# [What you need to do]
In the listing below, find the line with "Task: Select the In vorbereitung step" and copy every line from there up to and including the line with "Task: Click the 40 axis tick label", exactly and without pictures.

[Supplied data — start]

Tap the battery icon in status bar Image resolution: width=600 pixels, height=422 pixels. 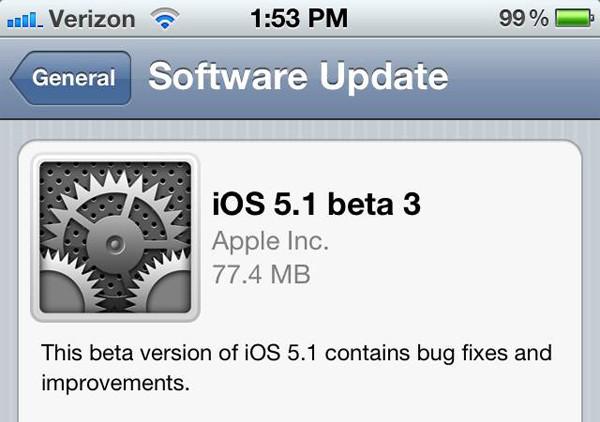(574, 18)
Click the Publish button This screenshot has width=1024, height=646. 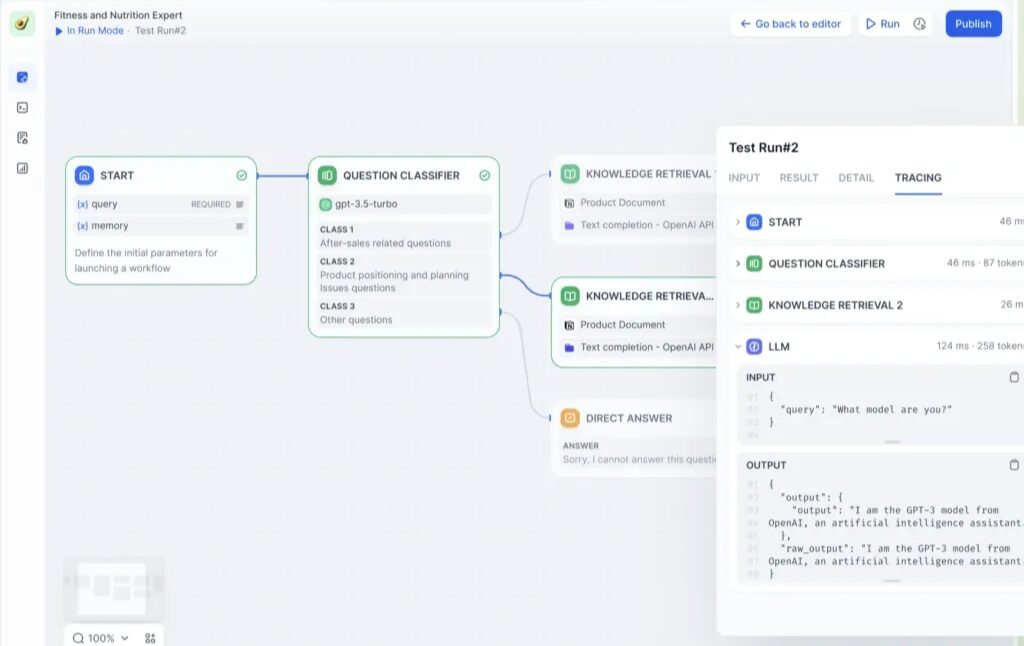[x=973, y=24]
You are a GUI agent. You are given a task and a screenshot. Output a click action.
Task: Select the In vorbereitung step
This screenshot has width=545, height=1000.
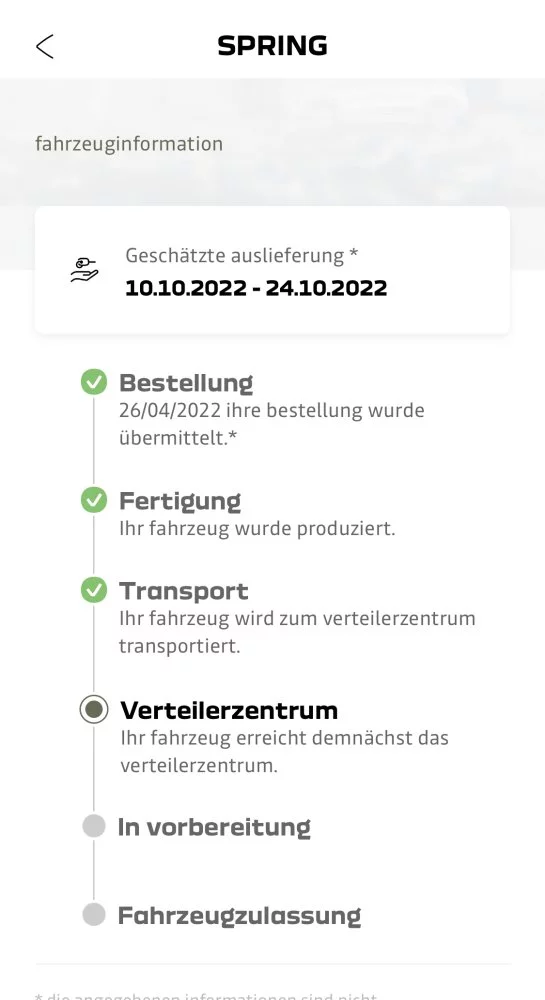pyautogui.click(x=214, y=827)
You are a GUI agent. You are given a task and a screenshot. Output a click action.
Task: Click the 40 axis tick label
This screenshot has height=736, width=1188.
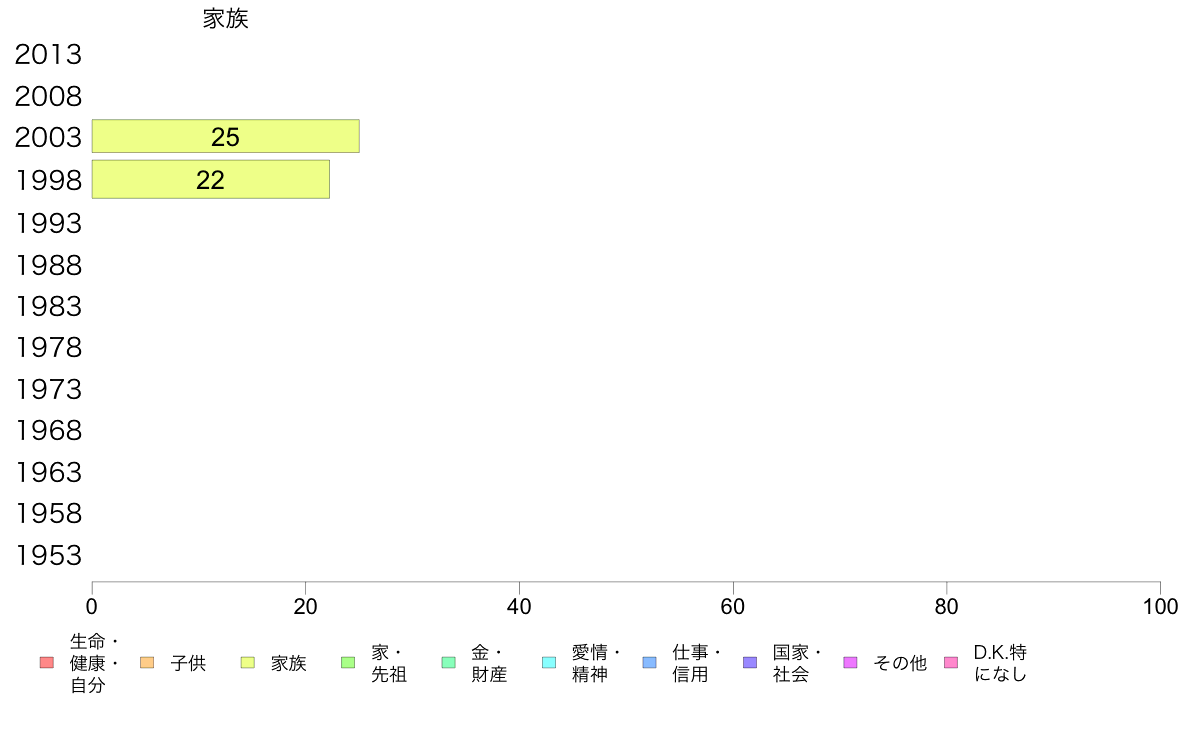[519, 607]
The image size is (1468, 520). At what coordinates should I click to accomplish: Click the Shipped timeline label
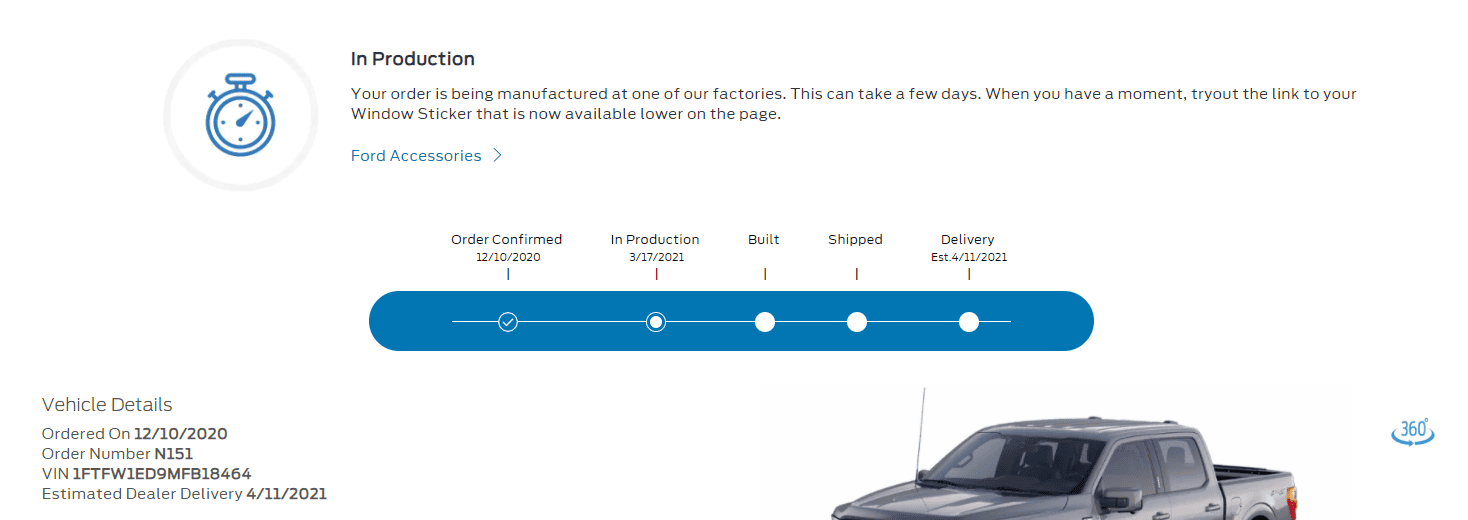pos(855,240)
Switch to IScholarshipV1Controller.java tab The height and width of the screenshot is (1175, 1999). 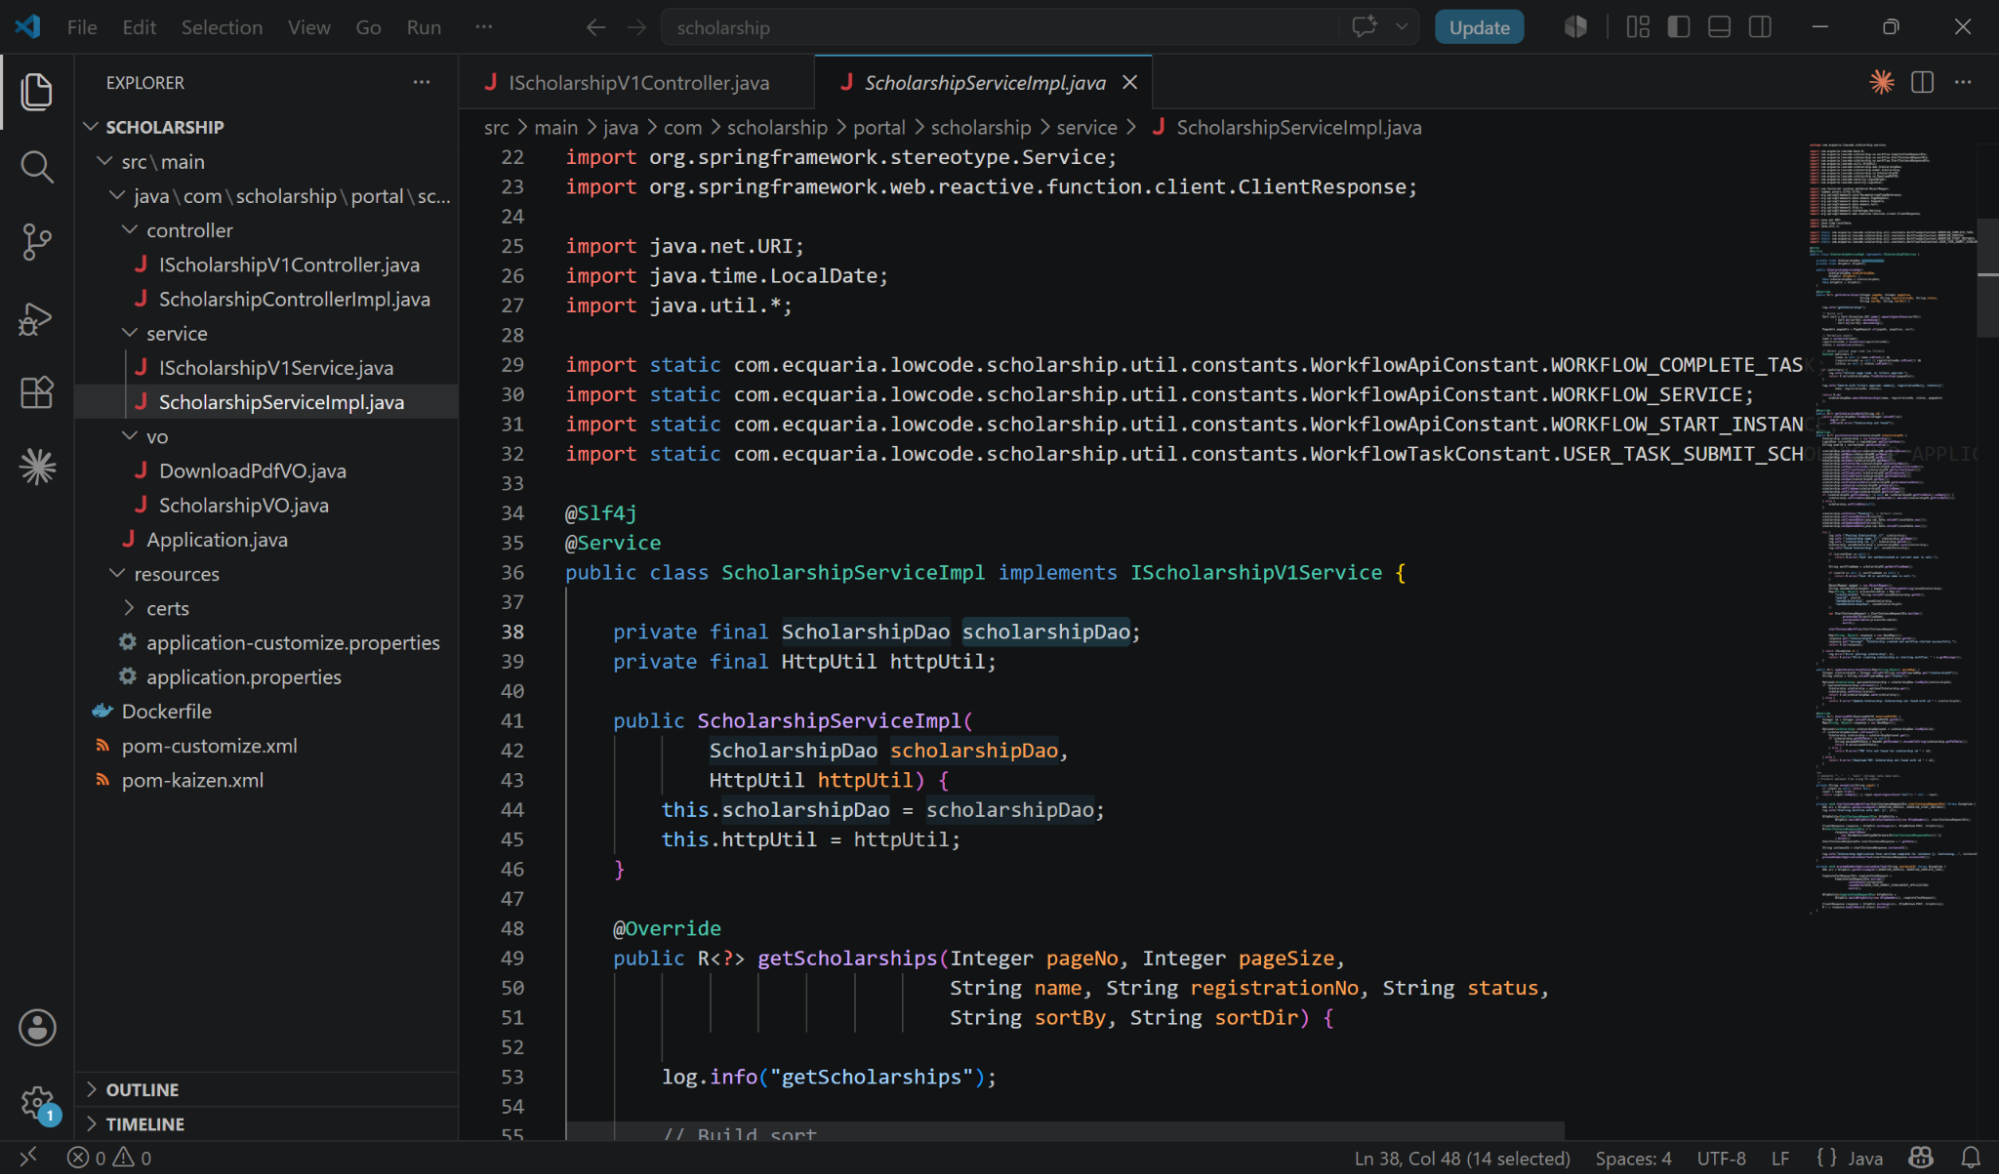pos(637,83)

[Supplied data — finish]

# [Task result]
Task: Select the In vorbereitung step
This screenshot has width=545, height=1000.
pyautogui.click(x=214, y=827)
You are a GUI agent. You are given a task and a screenshot. Output a click action.
Task: Click the 40 axis tick label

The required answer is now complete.